___ Extracted records

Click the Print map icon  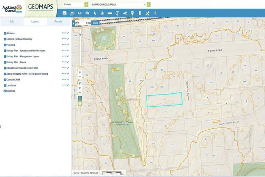87,13

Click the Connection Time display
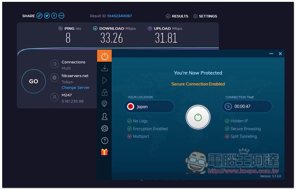tap(247, 107)
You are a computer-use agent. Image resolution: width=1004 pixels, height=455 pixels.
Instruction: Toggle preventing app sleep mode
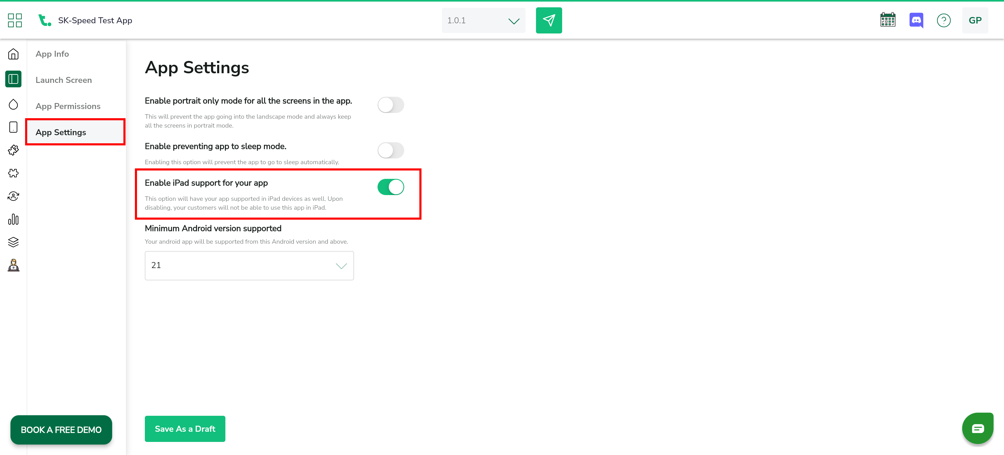point(391,150)
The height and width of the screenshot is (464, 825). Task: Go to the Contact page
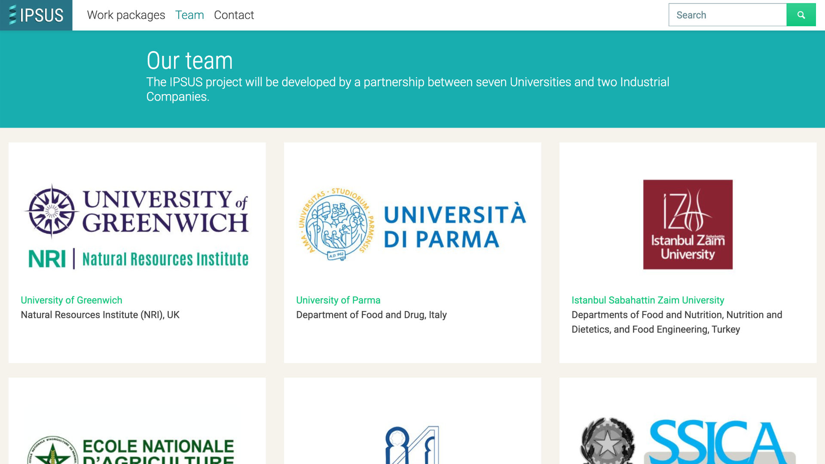click(234, 15)
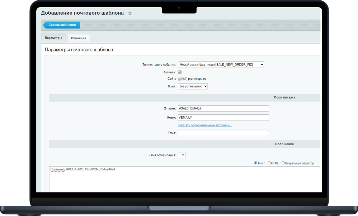Screen dimensions: 358x216
Task: Click показать дополнительные заголовки link
Action: 205,126
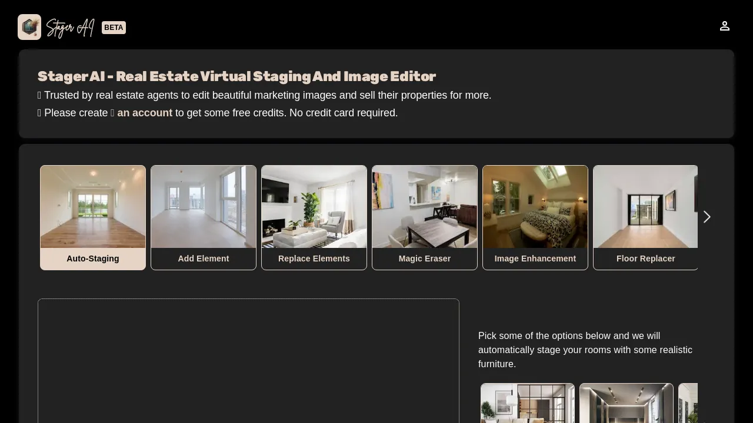
Task: Open the Image Enhancement tool
Action: tap(535, 259)
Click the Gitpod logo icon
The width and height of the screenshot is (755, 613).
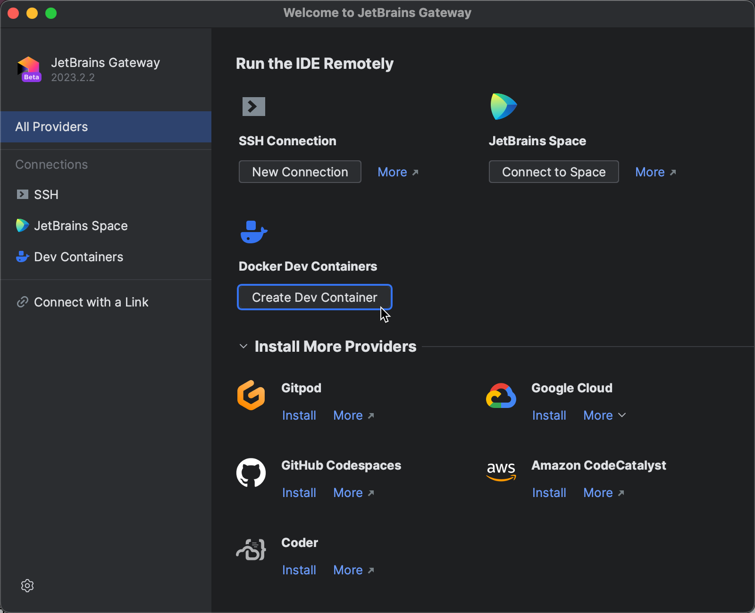point(251,395)
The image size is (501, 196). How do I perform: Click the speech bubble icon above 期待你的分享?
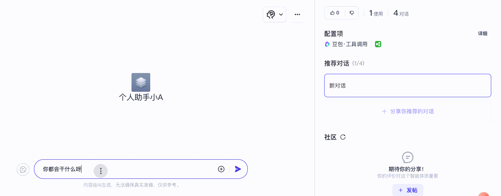408,157
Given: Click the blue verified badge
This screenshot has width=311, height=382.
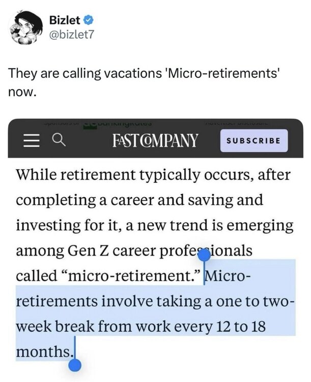Looking at the screenshot, I should point(89,20).
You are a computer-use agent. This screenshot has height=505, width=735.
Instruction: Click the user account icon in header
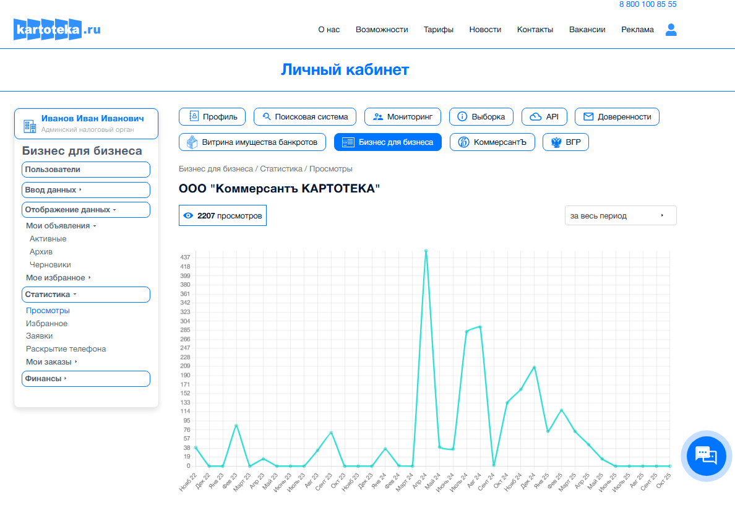click(671, 30)
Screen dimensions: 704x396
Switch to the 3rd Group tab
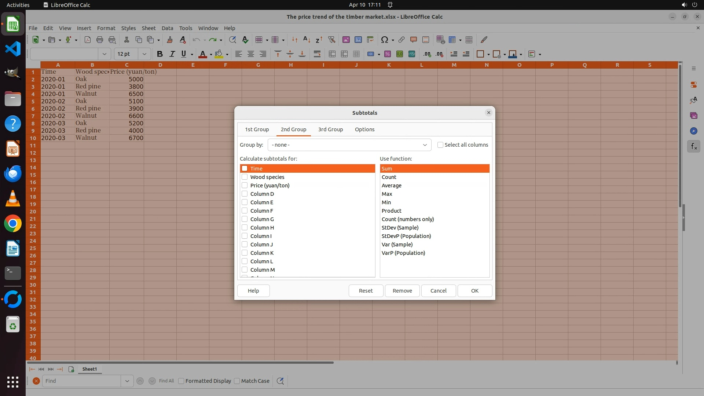(x=330, y=129)
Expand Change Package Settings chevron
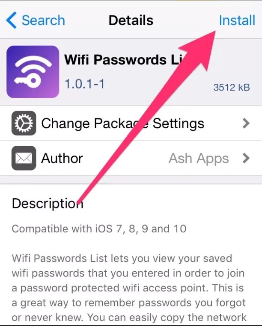Image resolution: width=262 pixels, height=326 pixels. (x=246, y=123)
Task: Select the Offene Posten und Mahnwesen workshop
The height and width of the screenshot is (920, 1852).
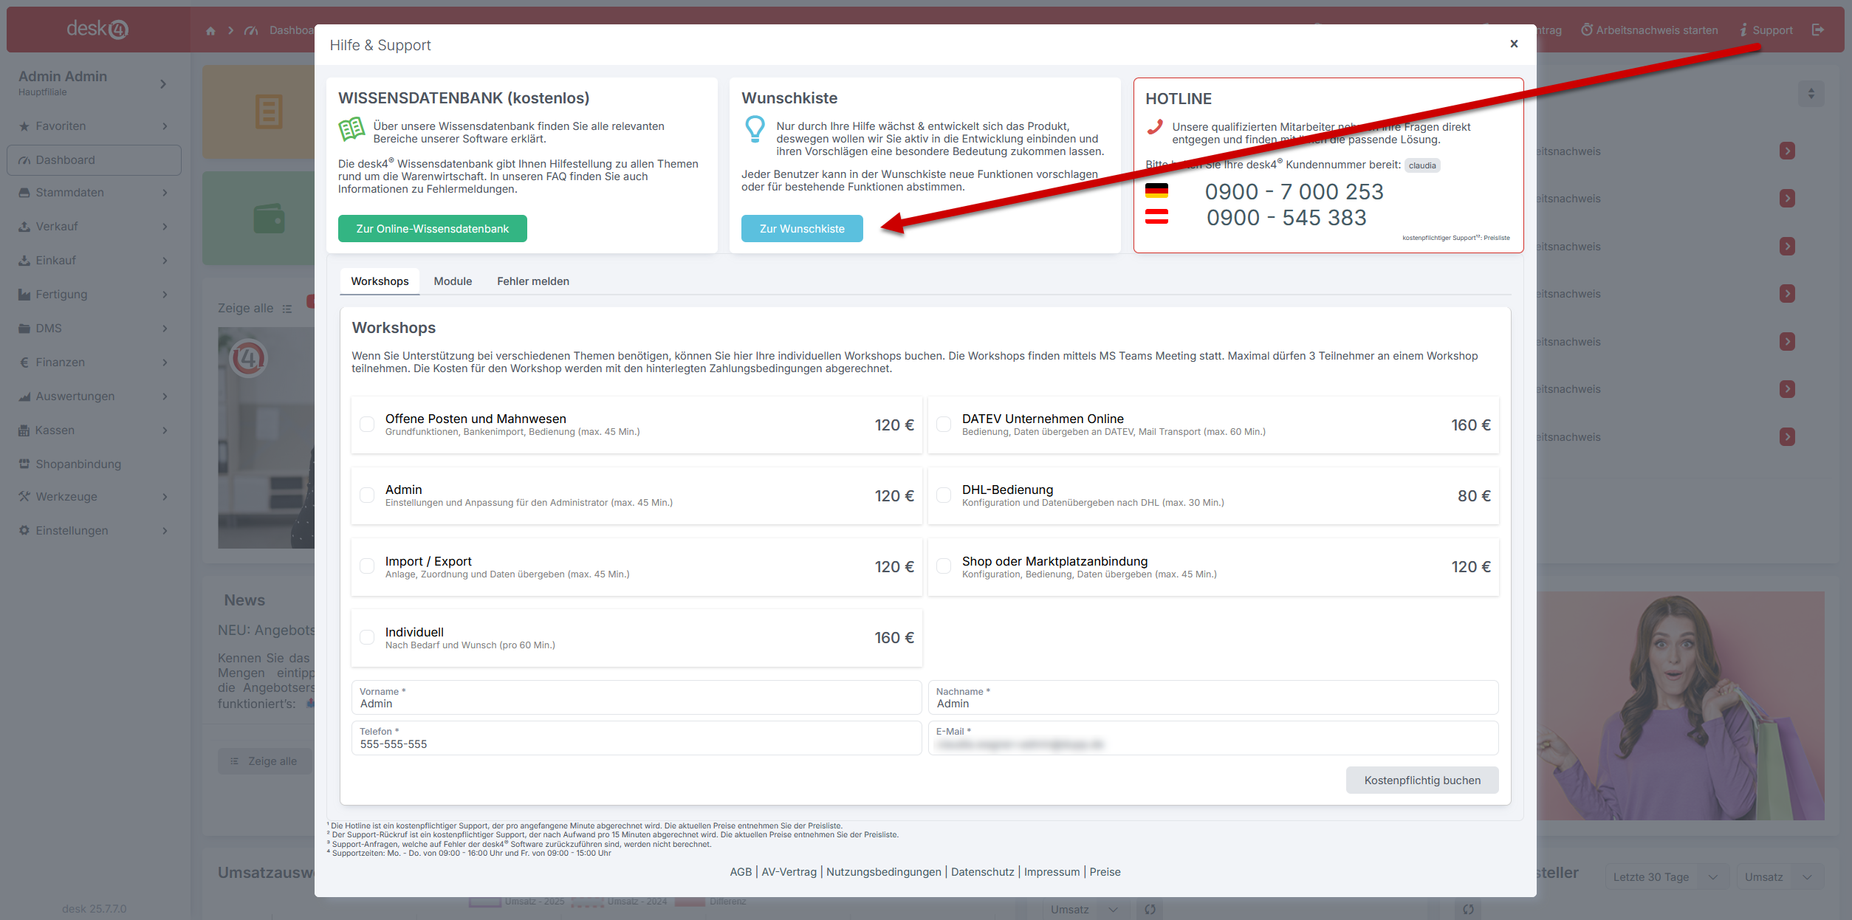Action: pyautogui.click(x=367, y=424)
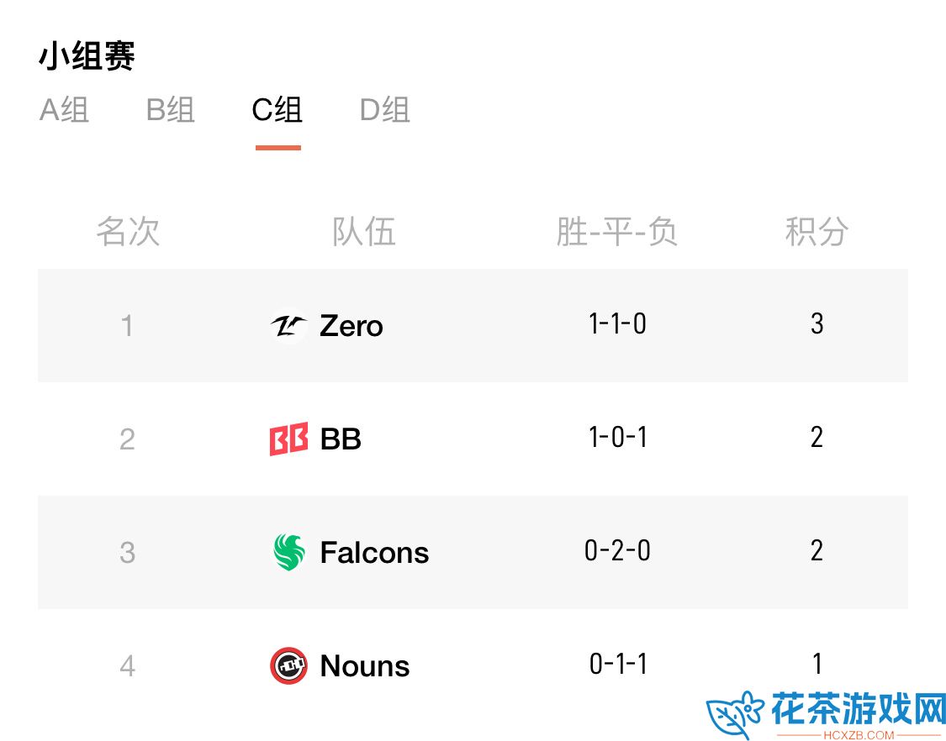Open the Nouns team name
946x741 pixels.
point(365,665)
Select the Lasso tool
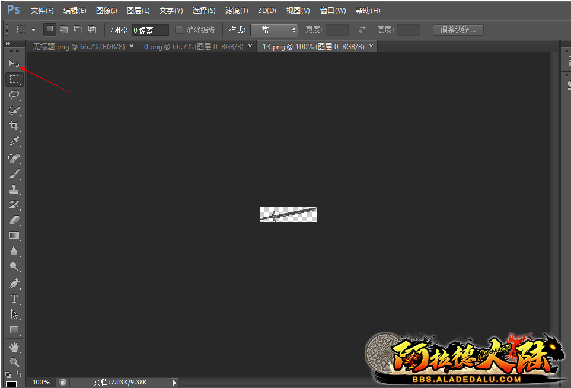 coord(14,94)
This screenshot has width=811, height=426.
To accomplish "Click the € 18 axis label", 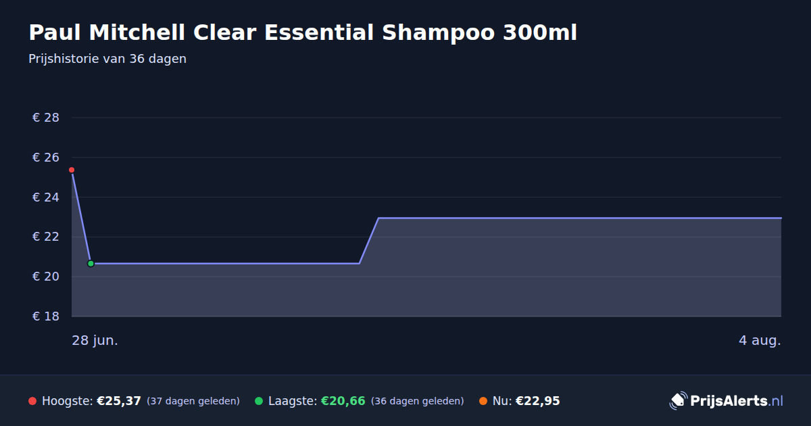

______

What the task requires
Retype the entries above, starting with the line containing "You are a computer-use agent. This" and ending with the line containing "(x=330, y=129)", both included, leaving out the pictures.

The answer
You are a computer-use agent. This screenshot has height=505, width=735.
Instruction: Click the user account icon in header
click(671, 30)
Screen dimensions: 704x396
Switch to the 3rd Group tab
(x=330, y=129)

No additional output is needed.